Me preguntan ¿qué tipo de acompañamiento ofrezco? Y siempre respondo lo mismo: es un acompañamiento desde el alma, desde el respeto a tu proceso, y desde la certeza de que cada quien tiene su propio ritmo y su propia verdad.
Acompaño con una metodología que he ido creando a lo largo de los años, fruto de mi propio camino, de muchos estudios, formaciones, experiencias personales y profesionales. Siempre digo que no he inventado el agua azucarada, pero sí he integrado todo lo que a mí me ha funcionado, lo que ha sido transformador en mi vida, y lo he convertido en un estilo de vivir, de filosofía. La cual ha sido muy bien recibida por quienes trabajan conmigo. Es algo vivo, flexible, profundo… y sobre todo con corazón.
El verdadero trabajo interior no se hace con prisas ni se resuelve con una píldora mágica. Sanar toma tiempo. Y no es lineal. Se avanza, se retrocede, pero siempre nos vamos transformando a una mejor versión.

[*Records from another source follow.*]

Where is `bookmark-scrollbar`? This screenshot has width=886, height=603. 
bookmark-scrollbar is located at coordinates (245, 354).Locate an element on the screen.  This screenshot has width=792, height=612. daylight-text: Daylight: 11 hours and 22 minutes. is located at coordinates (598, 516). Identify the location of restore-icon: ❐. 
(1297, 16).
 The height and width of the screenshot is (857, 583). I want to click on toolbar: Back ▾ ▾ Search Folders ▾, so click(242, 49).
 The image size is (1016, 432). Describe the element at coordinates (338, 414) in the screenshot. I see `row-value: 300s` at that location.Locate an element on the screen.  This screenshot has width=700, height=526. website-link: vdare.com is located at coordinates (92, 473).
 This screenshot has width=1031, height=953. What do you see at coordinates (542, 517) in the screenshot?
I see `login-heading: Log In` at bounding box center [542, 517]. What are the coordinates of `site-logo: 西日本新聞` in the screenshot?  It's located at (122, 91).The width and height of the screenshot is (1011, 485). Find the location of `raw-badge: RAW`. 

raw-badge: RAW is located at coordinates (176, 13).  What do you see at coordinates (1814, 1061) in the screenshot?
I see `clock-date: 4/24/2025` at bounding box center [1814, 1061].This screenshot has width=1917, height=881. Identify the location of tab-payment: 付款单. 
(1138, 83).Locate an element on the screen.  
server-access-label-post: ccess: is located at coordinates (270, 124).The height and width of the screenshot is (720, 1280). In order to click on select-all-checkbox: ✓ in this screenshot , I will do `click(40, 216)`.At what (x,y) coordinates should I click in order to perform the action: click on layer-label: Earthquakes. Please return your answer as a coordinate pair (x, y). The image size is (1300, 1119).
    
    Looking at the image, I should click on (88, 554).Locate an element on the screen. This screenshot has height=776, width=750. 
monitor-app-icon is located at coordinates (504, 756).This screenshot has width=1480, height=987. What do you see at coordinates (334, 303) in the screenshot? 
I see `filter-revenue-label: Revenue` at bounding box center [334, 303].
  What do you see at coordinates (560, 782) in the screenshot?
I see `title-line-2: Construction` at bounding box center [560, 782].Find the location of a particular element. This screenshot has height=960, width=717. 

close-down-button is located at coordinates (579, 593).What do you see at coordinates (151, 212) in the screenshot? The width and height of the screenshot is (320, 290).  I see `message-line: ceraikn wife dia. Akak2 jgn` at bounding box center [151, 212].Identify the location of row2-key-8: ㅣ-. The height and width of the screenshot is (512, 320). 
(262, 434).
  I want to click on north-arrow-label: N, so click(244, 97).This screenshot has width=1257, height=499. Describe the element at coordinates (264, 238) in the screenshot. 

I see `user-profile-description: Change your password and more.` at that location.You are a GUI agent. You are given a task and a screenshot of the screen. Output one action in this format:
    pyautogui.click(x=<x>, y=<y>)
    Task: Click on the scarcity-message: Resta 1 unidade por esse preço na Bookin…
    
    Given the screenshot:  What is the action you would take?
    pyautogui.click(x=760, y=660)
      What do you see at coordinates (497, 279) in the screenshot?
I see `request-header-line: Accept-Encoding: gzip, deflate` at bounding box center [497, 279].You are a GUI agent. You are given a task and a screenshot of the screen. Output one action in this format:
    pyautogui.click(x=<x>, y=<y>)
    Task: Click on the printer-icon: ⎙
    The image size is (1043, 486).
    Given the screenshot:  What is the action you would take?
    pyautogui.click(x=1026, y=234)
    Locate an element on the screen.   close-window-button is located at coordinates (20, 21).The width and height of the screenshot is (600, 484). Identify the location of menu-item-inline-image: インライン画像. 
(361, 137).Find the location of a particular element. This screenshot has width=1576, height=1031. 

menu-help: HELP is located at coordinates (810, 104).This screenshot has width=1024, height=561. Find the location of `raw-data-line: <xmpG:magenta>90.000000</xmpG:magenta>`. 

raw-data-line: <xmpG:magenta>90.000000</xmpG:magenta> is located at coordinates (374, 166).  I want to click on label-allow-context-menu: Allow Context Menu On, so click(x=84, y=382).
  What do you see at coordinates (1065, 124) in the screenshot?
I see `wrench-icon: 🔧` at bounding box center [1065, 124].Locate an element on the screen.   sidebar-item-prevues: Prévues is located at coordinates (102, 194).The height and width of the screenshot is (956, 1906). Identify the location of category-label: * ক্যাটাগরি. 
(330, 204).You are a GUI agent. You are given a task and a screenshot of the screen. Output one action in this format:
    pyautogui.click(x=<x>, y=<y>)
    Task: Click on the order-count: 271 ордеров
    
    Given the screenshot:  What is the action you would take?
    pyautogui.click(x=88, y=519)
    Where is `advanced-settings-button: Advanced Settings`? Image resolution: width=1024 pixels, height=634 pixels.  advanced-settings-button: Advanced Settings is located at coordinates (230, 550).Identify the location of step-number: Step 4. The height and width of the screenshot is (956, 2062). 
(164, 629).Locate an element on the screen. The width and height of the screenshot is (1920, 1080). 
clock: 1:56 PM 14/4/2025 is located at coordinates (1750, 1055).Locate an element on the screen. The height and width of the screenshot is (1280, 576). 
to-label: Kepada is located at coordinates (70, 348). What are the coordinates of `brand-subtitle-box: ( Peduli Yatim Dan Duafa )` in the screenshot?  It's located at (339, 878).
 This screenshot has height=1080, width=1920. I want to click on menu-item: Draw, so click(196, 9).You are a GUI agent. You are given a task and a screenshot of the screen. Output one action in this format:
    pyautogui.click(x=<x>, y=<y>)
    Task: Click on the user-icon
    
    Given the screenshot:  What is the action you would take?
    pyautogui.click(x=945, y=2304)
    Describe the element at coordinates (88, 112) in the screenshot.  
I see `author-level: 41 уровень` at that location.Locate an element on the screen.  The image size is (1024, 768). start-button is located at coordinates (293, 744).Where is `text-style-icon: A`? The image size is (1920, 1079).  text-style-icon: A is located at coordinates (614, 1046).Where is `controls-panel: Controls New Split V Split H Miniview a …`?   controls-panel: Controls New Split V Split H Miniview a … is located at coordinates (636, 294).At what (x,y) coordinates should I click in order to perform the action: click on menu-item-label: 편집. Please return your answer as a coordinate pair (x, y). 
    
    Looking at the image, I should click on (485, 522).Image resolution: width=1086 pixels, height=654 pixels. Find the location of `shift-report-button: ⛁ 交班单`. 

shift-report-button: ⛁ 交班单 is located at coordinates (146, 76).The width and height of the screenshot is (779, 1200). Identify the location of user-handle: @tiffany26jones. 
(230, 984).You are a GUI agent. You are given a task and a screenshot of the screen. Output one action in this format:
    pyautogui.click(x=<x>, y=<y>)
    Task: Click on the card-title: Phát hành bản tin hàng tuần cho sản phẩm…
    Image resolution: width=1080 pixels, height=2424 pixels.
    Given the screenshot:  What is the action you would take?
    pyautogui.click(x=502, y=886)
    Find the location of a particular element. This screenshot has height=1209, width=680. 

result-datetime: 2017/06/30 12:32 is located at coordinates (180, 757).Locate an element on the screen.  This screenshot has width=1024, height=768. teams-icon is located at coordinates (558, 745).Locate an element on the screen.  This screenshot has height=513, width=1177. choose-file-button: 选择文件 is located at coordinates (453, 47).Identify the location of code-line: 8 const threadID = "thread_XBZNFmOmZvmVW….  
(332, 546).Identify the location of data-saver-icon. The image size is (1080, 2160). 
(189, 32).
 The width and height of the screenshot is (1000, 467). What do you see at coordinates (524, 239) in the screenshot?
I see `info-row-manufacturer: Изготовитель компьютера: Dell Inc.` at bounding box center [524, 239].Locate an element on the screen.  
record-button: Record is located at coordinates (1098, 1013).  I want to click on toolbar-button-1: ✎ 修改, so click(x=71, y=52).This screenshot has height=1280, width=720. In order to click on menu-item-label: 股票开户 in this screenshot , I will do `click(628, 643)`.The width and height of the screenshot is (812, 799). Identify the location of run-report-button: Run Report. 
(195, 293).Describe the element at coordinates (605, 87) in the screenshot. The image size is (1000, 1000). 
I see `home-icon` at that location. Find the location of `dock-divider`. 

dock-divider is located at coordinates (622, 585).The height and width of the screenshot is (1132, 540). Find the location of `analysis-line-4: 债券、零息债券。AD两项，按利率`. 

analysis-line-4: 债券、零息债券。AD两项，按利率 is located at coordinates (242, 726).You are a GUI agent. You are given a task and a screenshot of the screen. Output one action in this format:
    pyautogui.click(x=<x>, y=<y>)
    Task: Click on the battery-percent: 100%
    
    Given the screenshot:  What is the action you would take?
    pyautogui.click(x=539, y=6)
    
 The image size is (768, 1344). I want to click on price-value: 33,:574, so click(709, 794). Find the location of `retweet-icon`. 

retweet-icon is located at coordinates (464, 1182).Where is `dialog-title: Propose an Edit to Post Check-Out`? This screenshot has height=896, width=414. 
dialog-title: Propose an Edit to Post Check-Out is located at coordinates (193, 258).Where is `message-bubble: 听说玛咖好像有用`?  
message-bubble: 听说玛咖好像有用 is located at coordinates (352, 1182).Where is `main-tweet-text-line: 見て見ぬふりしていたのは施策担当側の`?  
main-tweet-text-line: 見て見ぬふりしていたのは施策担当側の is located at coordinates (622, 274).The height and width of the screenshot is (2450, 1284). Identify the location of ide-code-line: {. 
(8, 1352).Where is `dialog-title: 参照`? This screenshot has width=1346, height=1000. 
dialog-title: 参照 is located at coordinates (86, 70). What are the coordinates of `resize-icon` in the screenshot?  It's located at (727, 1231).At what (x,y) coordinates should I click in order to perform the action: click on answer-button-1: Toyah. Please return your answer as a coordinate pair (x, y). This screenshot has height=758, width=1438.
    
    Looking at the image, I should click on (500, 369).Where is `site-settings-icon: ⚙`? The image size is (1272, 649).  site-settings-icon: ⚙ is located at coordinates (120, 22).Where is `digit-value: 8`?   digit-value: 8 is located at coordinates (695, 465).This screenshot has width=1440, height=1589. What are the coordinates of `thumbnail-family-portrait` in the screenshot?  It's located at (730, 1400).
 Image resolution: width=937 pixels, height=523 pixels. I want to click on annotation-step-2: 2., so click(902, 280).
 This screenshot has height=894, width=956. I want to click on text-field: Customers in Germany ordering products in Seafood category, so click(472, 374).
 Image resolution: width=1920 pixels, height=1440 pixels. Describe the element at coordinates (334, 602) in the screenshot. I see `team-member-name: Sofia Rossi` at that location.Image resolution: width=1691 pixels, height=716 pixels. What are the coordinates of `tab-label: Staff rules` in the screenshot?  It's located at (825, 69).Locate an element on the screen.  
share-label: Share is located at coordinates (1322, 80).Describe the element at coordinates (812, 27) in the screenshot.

Hay una frase y la letra de una canción que me acompañan mucho últimamente y me inspiraron a iniciar con este blog. Siento que resumen muy bien mi forma de ver la vida y de acompañar procesos. La frase es de Viktor Frankl y la canción es de Ricardo Arjona.
Y dicen así:
“Entre el estímulo y la respuesta hay un espacio. En ese espacio se encuentra nuestro poder de elegir nuestra respuesta. En nuestra respuesta yace nuestro crecimiento y nuestra libertad.”
– Viktor Frankl
“Acompáñame a estar solo, a purgarme los fantasmas…
.. Solo quédate aquí, sin ruido, mientras yo me encuentro a mi…
…para calibrar mis miedos…”
– Ricardo Arjona
Ambos me hacen reflexionar en lo importante que es aprender a estar con uno mismo, en silencio, en presencia, sin huir de lo que hay adentro. Y también en lo poderoso que es tener a alguien que simplemente esté ahí contigo, sin tratar de “arreglarte”, pero sí para ayudarte a ver con más claridad tu ser.
Eso es lo que busco hacer en cada encuentro terapéutico: acompañarte, guiarte, caminar a tu lado mientras vas descubriendo lo que tu alma ya sabe, pero que tal vez necesita ayuda para hacer conciencia.
Yo no tengo respuestas mágicas, ni fórmulas instantáneas. Pero sí tengo presencia, escucha, y una brújula interna que me guía para ayudarte a encontrar tus propias respuestas.
Autora: Christa Moll




2 Responses
Me gusta mucho lo que dices, yo quiero aprender a aceptar mi realidad, no soy casada, no tengo hijos, tengo 45 años y tengo muchas heridas, sobretodo de rechazo y abandono y estoy a la expectativa de que me quiera un hombre de 46 años que me gusta, y el ya no me toma en cuenta como antes y me asusta. Y quiero aprender a sanar
Me encanta la sabiduría de Victor Frankl.